Interaction with tooltips
Added features in the accessibility framework give you access to tooltips in an app's UI. Use getTooltipText() to read the text of a tooltip, and use the ACTION_SHOW_TOOLTIP and ACTION_HIDE_TOOLTIP to instruct instances of View to show or hide their tooltips.
Added global actions
Android 9 introduces support for two additional device actions in the AccessibilityService class. Your service can help users lock their devices and take screenshots using the GLOBAL_ACTION_LOCK_SCREEN and GLOBAL_ACTION_TAKE_SCREENSHOT actions, respectively.

Window change details

Android 9 makes it easier to track updates to an app's windows when an app redraws multiple windows simultaneously. When a TYPE_WINDOWS_CHANGED event occurs, use the getWindowChanges() API to determine how the windows have changed. During a multiwindow update, each window produces its own set of events. The getSource() method returns the root view of the window associated with each event.

If an app has defined accessibility pane titles for its View objects, your service can recognize when the app's UI is updated. When a TYPE_WINDOW_STATE_CHANGED event occurs, use the types returned by getContentChangeTypes() to determine how the window has changed. For example, the framework can detect when a pane has a new title, or when a pane has disappeared.


To eliminate unintentional rotations, we've added a mode that pins the current orientation even if the device position changes. Users can trigger rotation manually when needed by pressing a button in the system bar.

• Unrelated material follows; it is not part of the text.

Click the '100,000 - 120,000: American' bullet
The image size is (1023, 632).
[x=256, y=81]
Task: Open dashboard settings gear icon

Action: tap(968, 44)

The compatibility impacts for apps are minimal in most cases. However, if your app has any customized rotation behavior or uses any unusual screen orientation settings, you might run into issues that would have gone unnoticed before, when user rotation preference was always set to portrait. We encourage you to take a look at the rotation behavior in all the key activities of your app and make sure that all of your screen orientation settings are still providing the optimal experience.

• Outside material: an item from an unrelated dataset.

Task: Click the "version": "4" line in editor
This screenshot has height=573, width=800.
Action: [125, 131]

For more details, see the associated behavior changes.

Rotating mobile showing new rotation mode letting users manually trigger rotation

A new rotation mode lets users trigger rotation manually when needed using a button in the system bar.


Android 9 brings the following text-related features to the platform:

  • Precomputed Text: The PrecomputedText class improves text-rendering performance by enabling you to compute and cache the required information ahead of time. It also enables your app to perform text layout off the main thread.

  • Magnifier: The Magnifier class is a platform widget that provides a magnifier API, allowing for a consistent magnifier-feature experience across all apps.

  • Smart Linkify: Android 9 enhances the TextClassifier class, which leverages machine learning to identify some entities in selected text and suggest actions. For example, TextClassifier can enable your app to detect that the user has selected a phone number. Your app could then suggest that the user make a phone call using that number. The features in TextClassifier replace the functionality of the Linkify class.

  • Text Layout: Several convenience methods and attributes make it easier to implement your UI design. For details, see the reference documentation for TextView.

ART ahead-of-time conversion of DEX files

On devices running Android 9 or higher, the Android runtime (ART) ahead-of-time compiler further optimizes compressed Dalvik Executable format (DEX) files by converting the DEX files in an app package into a more compact representation. This change allows your app to start faster and consume less disk space and RAM.

This improvement particularly benefits low-end devices with slower disk I/O speeds.

On-device system tracing

Android 9 allows you to record system traces from your device, then share a report of these recordings with your development team. This report supports multiple formats, including HTML.

By collecting these traces, you can capture timing data related to your app's processes and threads and view other types of globally-significant device states.